After locating the line that holds "Image resolution: width=1416", repeat it and each following line exactly until the material ends, skipping pictures.

**Provided entries**
- - - - - - -

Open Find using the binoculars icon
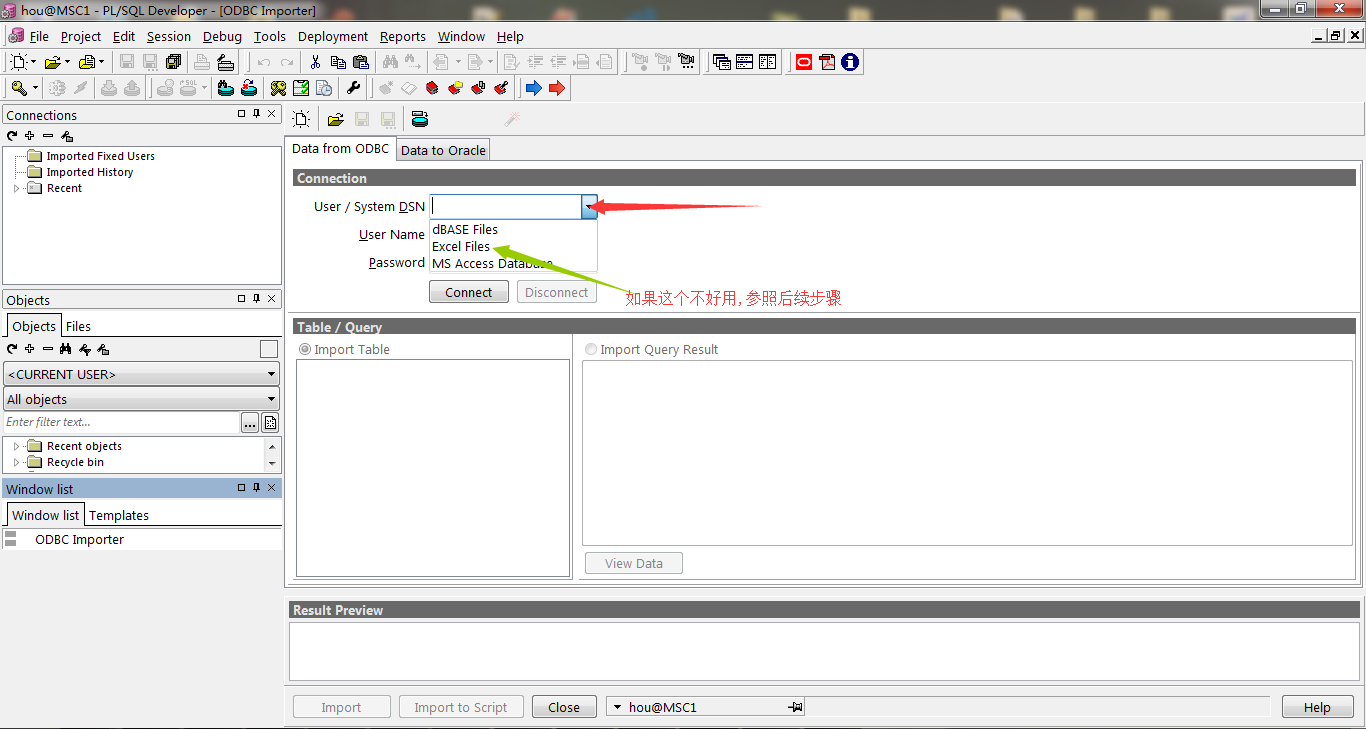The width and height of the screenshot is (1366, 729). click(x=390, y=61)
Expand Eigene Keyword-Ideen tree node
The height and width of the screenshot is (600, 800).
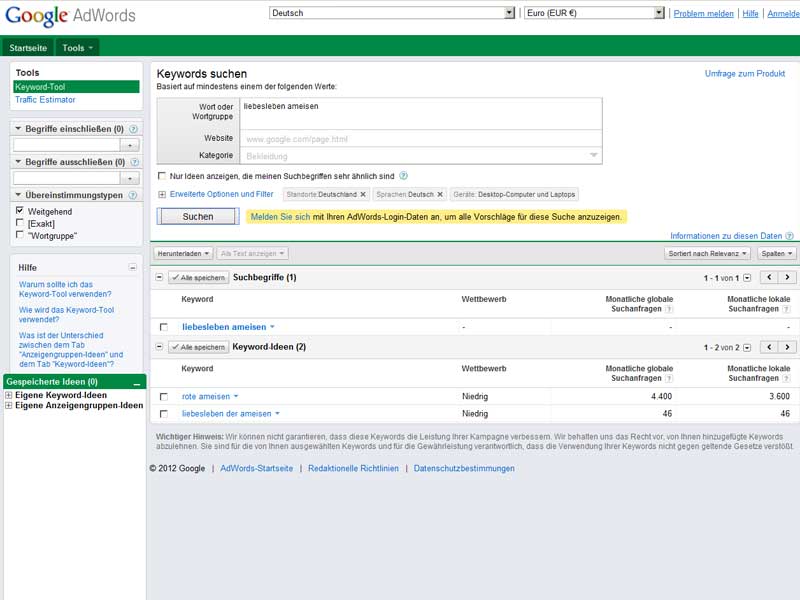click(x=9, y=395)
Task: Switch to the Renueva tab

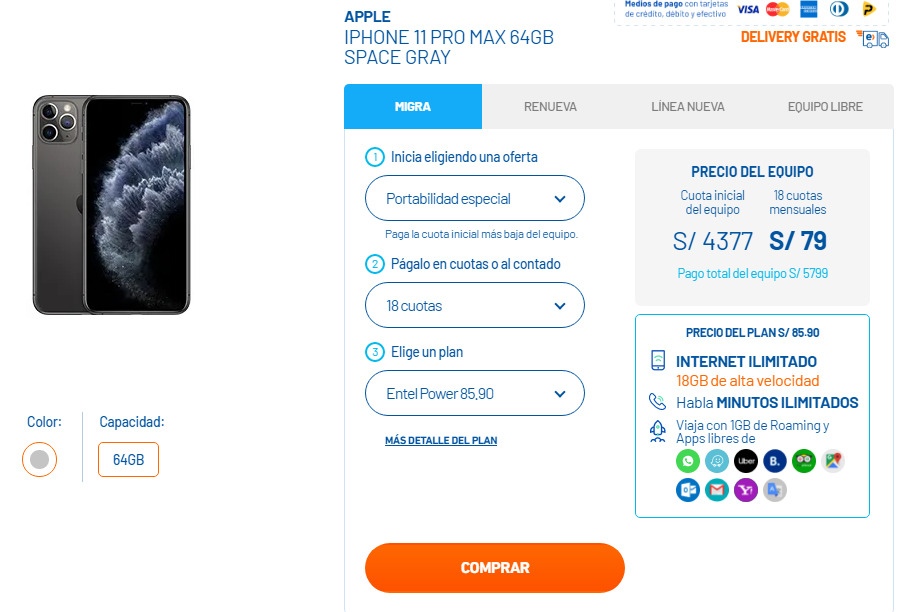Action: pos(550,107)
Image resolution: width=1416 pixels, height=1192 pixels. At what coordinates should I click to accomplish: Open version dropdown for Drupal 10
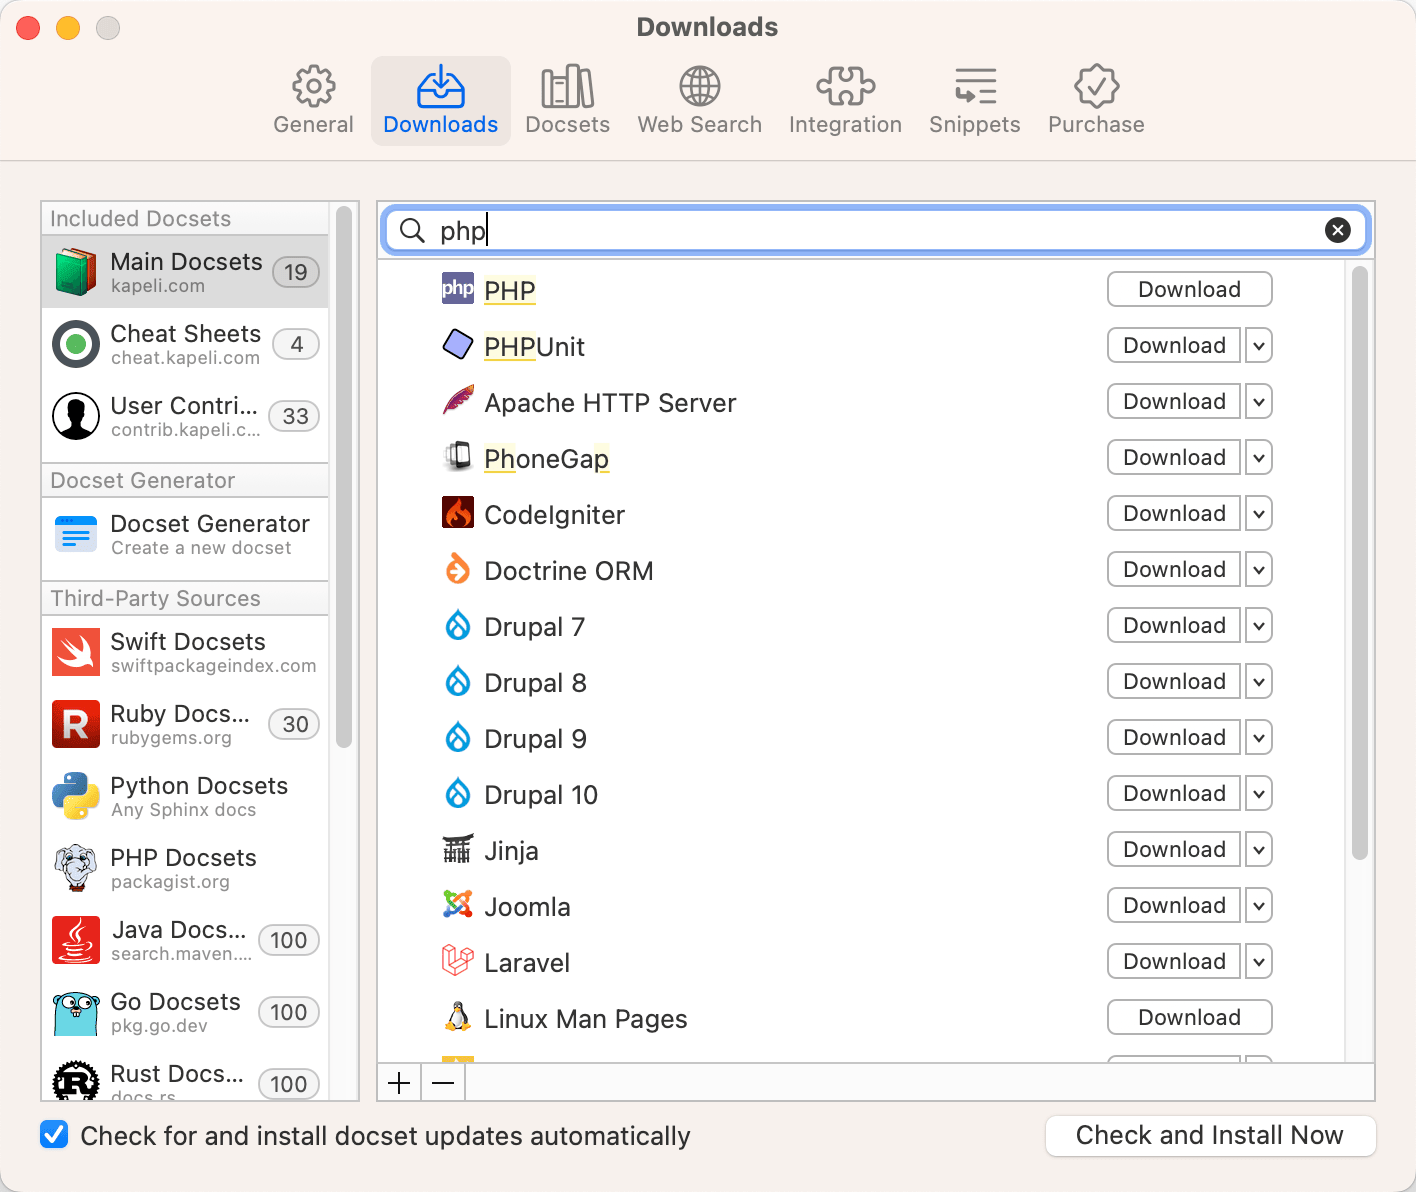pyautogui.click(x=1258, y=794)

- - - - - - -

**Task answer**
Image resolution: width=1416 pixels, height=1192 pixels. At what coordinates should I click to accomplish: Open version dropdown for Drupal 10
pyautogui.click(x=1258, y=794)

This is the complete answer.